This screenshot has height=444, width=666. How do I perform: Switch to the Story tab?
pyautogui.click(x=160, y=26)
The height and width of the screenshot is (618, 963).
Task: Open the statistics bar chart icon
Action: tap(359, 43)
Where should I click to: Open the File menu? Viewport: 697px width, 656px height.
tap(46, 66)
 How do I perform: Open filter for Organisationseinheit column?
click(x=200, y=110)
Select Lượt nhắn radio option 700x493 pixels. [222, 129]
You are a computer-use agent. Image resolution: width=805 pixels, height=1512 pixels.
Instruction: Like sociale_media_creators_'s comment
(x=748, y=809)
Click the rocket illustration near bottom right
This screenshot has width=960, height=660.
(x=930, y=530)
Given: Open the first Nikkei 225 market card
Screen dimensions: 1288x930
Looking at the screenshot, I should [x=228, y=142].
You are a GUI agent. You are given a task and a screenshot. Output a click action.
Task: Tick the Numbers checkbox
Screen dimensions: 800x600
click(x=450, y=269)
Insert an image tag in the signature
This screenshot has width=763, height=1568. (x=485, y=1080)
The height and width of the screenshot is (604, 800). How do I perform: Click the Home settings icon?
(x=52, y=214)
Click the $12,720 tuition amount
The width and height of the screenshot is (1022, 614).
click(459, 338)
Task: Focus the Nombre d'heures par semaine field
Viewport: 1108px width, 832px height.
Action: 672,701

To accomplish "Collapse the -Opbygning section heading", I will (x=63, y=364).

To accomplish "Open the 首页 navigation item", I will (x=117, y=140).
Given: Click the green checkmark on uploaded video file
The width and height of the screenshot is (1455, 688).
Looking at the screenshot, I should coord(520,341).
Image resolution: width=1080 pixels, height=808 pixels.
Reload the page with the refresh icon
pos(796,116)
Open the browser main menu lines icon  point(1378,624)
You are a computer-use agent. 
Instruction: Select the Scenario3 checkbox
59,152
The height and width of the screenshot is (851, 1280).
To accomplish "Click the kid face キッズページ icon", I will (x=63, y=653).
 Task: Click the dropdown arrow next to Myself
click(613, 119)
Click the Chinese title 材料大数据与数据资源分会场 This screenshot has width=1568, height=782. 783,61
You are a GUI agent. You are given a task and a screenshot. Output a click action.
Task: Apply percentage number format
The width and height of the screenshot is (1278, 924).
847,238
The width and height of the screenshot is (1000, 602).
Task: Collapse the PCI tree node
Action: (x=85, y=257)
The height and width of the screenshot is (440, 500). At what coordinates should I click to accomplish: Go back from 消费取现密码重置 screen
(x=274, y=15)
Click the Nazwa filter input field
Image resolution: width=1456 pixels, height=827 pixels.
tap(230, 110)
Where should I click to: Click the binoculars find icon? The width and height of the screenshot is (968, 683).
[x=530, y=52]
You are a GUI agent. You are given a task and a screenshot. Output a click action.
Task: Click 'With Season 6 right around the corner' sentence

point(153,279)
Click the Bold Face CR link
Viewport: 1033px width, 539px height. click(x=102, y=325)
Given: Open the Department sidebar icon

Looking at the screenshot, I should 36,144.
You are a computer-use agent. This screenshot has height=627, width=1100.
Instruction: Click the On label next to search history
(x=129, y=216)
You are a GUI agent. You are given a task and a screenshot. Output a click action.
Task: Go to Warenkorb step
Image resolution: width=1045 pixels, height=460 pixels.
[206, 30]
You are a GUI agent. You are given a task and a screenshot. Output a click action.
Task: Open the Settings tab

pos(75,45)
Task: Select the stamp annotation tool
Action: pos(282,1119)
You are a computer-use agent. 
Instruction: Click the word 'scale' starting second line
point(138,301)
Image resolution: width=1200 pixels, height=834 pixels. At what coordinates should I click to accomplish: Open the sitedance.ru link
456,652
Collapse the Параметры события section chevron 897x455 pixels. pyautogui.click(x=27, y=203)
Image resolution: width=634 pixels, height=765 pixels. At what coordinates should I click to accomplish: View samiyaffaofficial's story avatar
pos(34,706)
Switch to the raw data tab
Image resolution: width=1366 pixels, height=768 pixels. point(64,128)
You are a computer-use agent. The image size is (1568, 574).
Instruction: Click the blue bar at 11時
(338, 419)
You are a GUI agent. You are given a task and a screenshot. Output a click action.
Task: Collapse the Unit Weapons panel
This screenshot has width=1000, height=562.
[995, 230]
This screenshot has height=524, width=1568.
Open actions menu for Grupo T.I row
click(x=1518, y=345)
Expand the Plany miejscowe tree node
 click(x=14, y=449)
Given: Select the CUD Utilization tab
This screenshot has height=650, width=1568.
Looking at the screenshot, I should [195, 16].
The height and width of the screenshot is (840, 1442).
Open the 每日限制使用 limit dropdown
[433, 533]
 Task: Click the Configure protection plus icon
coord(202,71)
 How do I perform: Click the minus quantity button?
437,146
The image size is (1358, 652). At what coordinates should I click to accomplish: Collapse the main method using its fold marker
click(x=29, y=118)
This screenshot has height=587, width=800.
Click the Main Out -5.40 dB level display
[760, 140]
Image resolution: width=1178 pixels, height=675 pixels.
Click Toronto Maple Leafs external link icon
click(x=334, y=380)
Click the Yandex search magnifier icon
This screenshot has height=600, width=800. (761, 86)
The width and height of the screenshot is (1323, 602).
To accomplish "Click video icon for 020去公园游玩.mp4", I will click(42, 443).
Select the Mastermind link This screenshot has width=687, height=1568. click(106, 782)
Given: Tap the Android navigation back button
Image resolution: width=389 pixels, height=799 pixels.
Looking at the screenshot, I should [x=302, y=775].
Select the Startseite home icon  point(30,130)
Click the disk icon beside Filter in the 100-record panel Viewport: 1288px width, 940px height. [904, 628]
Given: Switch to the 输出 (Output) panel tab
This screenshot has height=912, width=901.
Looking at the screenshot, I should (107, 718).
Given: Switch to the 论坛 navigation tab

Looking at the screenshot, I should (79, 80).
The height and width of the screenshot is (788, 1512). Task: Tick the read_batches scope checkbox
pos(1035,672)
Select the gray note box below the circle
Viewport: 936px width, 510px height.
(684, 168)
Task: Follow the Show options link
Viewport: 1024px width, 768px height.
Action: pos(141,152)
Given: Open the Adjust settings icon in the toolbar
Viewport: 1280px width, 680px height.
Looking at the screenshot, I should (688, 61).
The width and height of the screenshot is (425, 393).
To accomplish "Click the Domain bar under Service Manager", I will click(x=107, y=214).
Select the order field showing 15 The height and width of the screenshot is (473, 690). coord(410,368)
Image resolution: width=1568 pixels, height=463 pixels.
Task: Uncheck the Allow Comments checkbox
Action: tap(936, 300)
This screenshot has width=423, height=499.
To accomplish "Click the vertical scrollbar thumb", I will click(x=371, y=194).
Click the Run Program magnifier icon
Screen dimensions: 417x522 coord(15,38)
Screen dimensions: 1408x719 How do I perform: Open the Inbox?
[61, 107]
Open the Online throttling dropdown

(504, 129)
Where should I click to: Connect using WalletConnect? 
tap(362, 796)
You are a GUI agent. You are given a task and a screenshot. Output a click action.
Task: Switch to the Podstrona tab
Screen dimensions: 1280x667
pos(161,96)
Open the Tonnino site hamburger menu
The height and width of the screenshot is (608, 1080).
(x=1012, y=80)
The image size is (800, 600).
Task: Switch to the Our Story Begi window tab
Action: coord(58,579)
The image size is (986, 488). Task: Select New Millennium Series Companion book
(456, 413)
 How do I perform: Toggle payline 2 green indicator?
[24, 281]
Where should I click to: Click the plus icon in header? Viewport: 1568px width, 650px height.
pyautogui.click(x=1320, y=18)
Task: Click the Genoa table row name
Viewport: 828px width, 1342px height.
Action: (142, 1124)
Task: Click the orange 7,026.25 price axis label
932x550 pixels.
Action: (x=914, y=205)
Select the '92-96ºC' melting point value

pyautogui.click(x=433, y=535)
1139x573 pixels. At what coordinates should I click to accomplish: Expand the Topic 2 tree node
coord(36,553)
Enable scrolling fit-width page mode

__________

* **WHAT THE TASK REQUIRES**:
Lines holding "computer": count them across the data and reply with the number alone.

* **ANSWER**:
5